E se fosse necessaria la separazione?

Ammettiamo che ogni strategia conciliativa sia fallita; ammettiamo che il disagio relazionale abbia compromesso la ragione d’essere dell’intero nucleo (figli compresi); ed ammettiamo, ancor peggio, che il conflitto sia stato negato o frainteso – al punto tale che ne risulti compromessa ogni possibile forma di dialogo e persino di litigio. In tal caso compito del terapeuta sarà quello di orientare i due soggetti - non più la coppia (che ha cessato di esistere) - verso un equilibrio personale finalmente sano, che prescinda da ogni rivendicazione distruttiva.

Sarà utile che i due si interroghino sulle motivazioni della loro unione, ormai fallita: hanno forse creduto di compensare, l’uno mediante l’altro, traumi o incongruenze del passato – cercando amore senza impegnarsi ad offrirne in modo disinteressato?

Oppure hanno anticipato o annullato tempi e modi della crescita individuale, inseguendo ingenuamente il mito della coppia perfetta, della famiglia “modello” costruita all’insegna della bellezza e della felicità senza ombre?

Il terapeuta li condurrà alla ricerca di sé, e non è escluso che in qualche caso la decisione di separarsi venga procrastinata, o addirittura messa da parte.

La separazione è avvenuta. E adesso?
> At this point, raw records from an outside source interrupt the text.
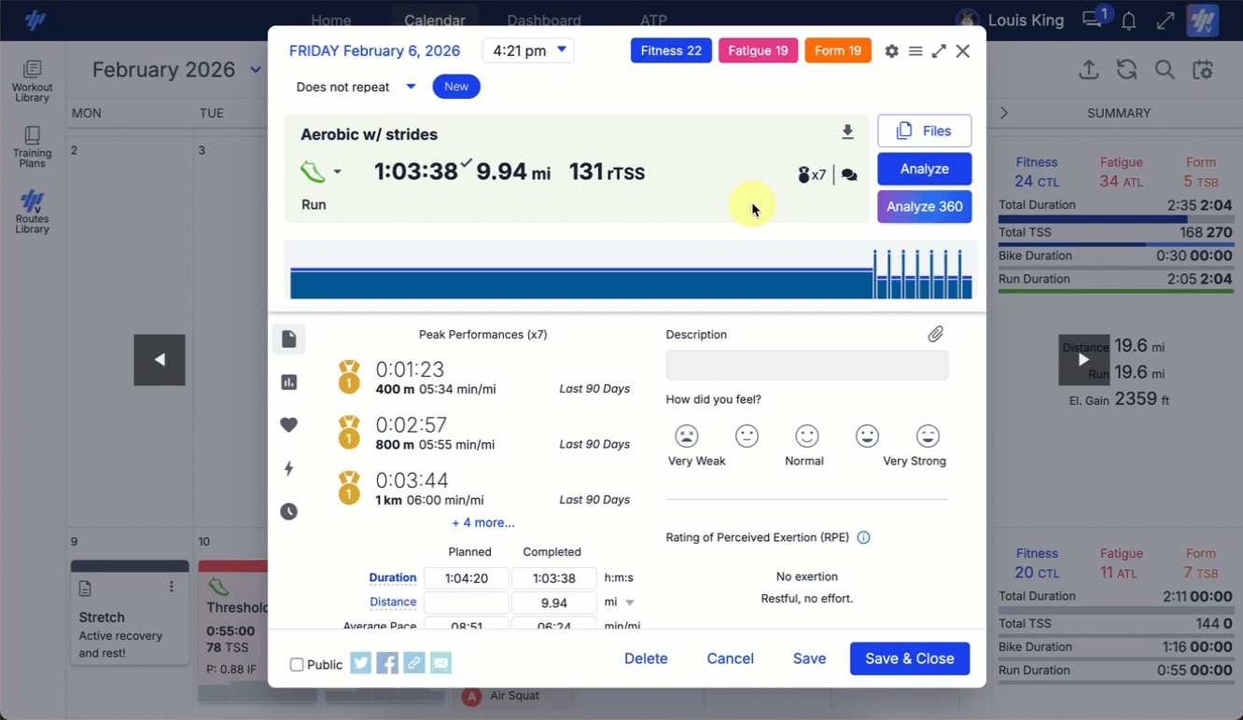The width and height of the screenshot is (1243, 720).
Task: Enable the Public checkbox
Action: point(297,665)
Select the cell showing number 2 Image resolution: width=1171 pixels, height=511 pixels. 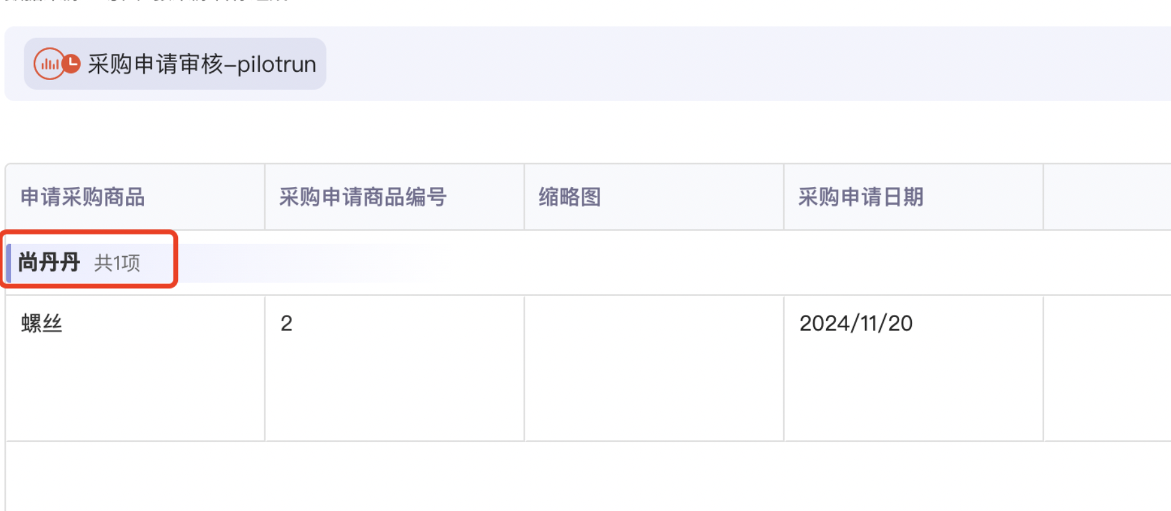[x=395, y=368]
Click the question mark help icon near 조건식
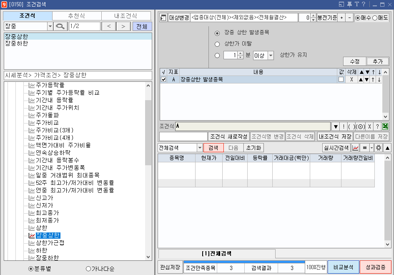 coord(378,126)
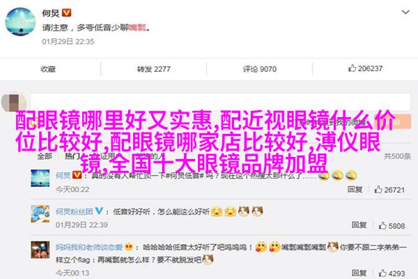Viewport: 418px width, 279px height.
Task: Reply to 何炅粉丝团's comment
Action: (x=359, y=225)

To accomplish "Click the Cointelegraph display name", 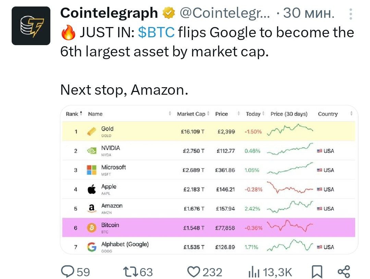I will click(109, 13).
Compiti della terapia familiare

La psicoterapia è necessaria qualora il cambiamento di stato produca sintomi non controllabili di ansia, angoscia, depressione insostenibile – in uno o più membri della famiglia ormai disgregata: a stare “così male” possono essere gli ex coniugi, oppure uno solo dei due, spesso i figli - già da tempo esposti a tensioni di vario genere.

Si possono verificare, infatti, momenti di conflittualità, di rabbia o di colpevolizzazione (di sé o dell’altro), che non permettono di tracciare serenamente il nuovo orizzonte esistenziale.

Pertanto, il compito della psicoterapia sarà quello di tradurre in risorsa e base di un felice modello interattivo la lezione del passato, favorendo un recupero emozionale fondato sulla nuova identità – proprio quella che sta riuscendo faticosamente ad emergere dalle  “rovine” del rapporto di coppia.